On Wednesday, Andres Monroy Hernandez and Takis Metaxas shared their ongoing research to a widely-attended luncheon on the growing trend of anonymous and social media based reporting practices of Mexican civilians amidst the Mexican drug cartel war.

As the team cited, the Mexican drug war has resulted in roughly 60,000 killings and 230,000 displacements to date. With journalists and government officials fearing for their own safety, they have halted their efforts to provide accurate reportings of cartel-related atrocities, resulting in what the Metaxas and Hernandez claimed to be a “near-complete news blackout.”

Newsless civilians have, therefore, been motivated to adopt the act of anonymous tweeting as a civic duty. Some have even claimed the title of “war correspondent” to describe their altruistic role in developing a sort of alert network within their communities.

Quotation mark

Citizens form alert networks that spread geographically. A few users act as curators, aggregating & broadcasting information. #narcotweets
—StephenSuen (@s2tephen)

Hernandez and Metaxas particularly focused on the positive correlation they noticed between tweeting practices and the spread of cartel-related activities. With special attention to four cities — Monterrey, Reynosa, Veracruz, and Saltillo — and the use of a media cloud, the team identified that most common words that were tweeted about included: places, shootings, the word “report,” and people.

The team explains the distribution of tweets and Twitter account holders.

Because safety is still of immense concern, reporters and curators on Twitter still preserve their anonymity. While Hernandez and Metaxas claimed that they found anonymity to be problematic, especially in cases where people’s lives depend on what is reported, they noticed the phenomenon of trust-building. They found that credibility within the Twittersphere, or los tuiteros, was built through increased frequency and magnitude of individuals’ interaction with others within their networks and the larger Twitter community the triangulation of tweets and retweets.
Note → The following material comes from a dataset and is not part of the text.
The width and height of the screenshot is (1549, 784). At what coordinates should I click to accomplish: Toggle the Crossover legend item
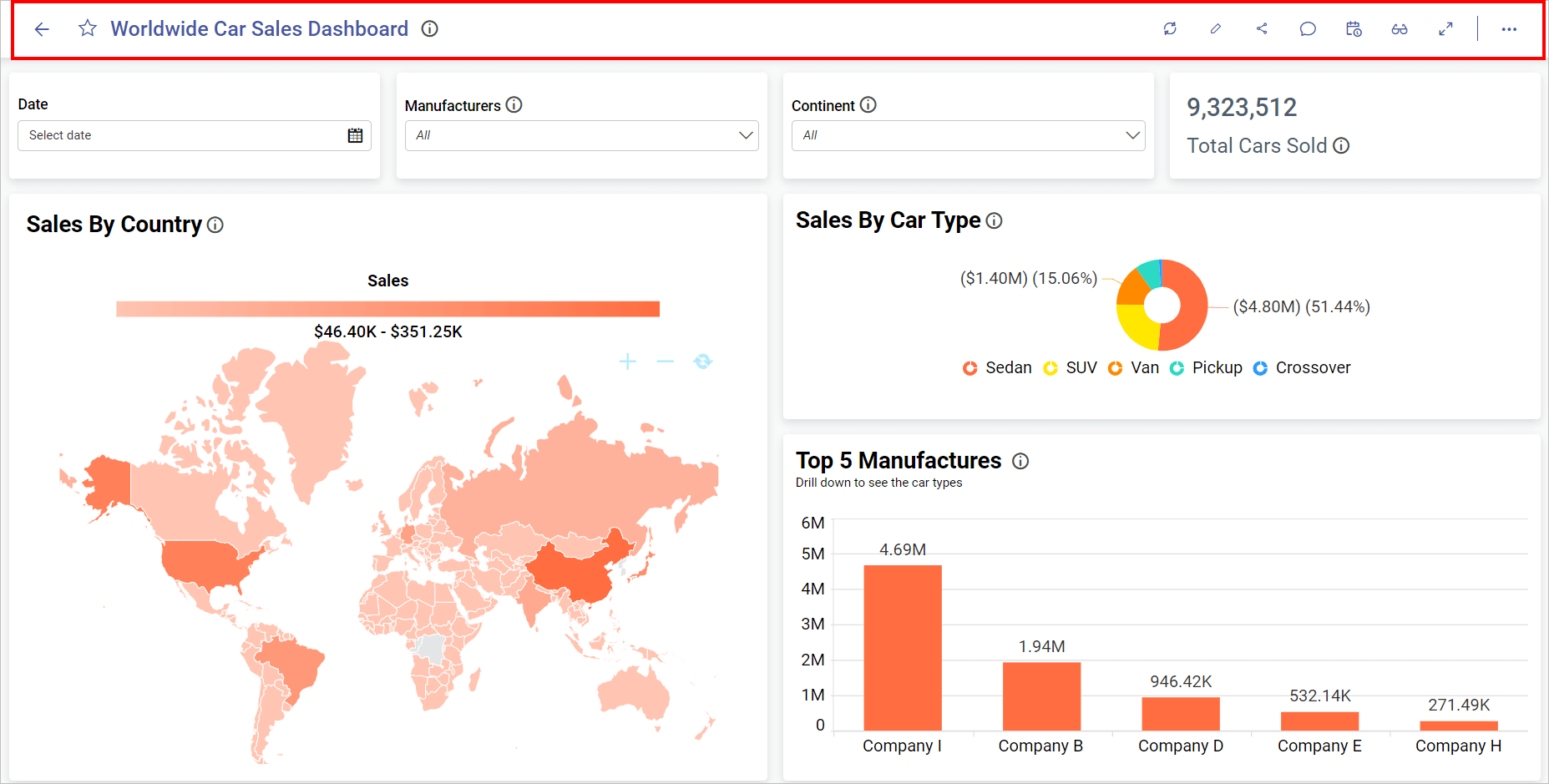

Essentially, with convergence of increased violence, weakened institutions, adoption of social media, and engagement in civic reporting, Mexicans have formed credible safety alert networks that provide current and safety news in realtime. With social media-based movements like this one, as well as the Arab Spring, and many more around the globe, it is evident that social media gives way for communities to be built and for news to be shared faster and without traditional filters. Moreover, given the fact that Twitter is just one entity within the larger information ecosystem, there are even more ways for everyday citizens to fulfill their civic duty and share news within their local and social media networks.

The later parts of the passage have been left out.